ここで注目したいのが少ないながらもフェンタニルを300μg以上使っている人がいるという点。コメントでもレミフェンタニルとフェンタニルと併用しているという意見がみられた。この様な投与法は以前ちゃんぽん麻酔と表現したが少し格好良く、combination opioidと命名してみた。
イメージとしてはこんな感じになる。
フェンタニルは無理のない2ng/ml程度を目標に術中は維持する。手術終了時に投与を中止するとゆっくりと濃度が低下するが例えば1ng/mlまで低下するにはCSHT分の時間がかかるので比較的長時間の症例であれば術後もフェンタニルの作用が長時間持続する。数時間後には経口のNSAIDsくらいで対応できる症例ではこれでよいし、もちろんiv-PCAへのつなぎも良好である。
フェンタニルの投与はTCIをイメージしたがもちろん少量の間欠投与でもよい。持続で使う場合は、TIVAtrainerのIVAssist機能を使うとよい。フェンタニルの残液は病棟へ返す点滴内へいれている。

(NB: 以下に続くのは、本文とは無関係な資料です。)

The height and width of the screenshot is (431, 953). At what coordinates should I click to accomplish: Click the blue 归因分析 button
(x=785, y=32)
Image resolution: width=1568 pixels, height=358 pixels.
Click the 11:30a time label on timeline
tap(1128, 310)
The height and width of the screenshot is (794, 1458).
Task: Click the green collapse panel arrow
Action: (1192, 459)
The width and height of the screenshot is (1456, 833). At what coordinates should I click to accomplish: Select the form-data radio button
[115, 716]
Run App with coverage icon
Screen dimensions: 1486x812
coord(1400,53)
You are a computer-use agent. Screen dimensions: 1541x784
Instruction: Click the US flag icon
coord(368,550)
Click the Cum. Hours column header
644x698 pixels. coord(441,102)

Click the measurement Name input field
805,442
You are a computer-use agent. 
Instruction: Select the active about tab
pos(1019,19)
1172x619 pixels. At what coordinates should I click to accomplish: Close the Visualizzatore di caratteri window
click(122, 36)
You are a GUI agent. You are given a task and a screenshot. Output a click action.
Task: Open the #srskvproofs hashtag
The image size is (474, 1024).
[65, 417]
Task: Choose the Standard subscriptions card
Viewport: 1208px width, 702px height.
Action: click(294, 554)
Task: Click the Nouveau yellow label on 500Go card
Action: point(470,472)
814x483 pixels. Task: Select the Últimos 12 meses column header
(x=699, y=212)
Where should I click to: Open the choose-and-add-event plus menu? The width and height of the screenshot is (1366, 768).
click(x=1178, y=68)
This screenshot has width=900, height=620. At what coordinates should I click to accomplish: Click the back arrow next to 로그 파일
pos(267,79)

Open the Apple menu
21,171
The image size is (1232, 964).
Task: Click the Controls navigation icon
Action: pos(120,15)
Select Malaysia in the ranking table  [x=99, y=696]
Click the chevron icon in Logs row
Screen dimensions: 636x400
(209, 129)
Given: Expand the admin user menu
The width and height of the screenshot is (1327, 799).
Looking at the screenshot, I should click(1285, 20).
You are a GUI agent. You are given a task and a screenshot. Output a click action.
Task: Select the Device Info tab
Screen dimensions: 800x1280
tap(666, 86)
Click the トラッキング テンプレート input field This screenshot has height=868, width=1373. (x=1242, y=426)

レミフェンタニルはグラフでは固定しているが実際は必要に応じて調節するとよい。年金と同じで基礎部分をフェンタニルでそれで不足する部分を調節性のよいレミフェンタニルという考え方だ。この投与は先日紹介したBeComSIMを使ってフェンタニルとレミフェンタニルの両方をシミュレーションしながら使うと安全に行うことができる。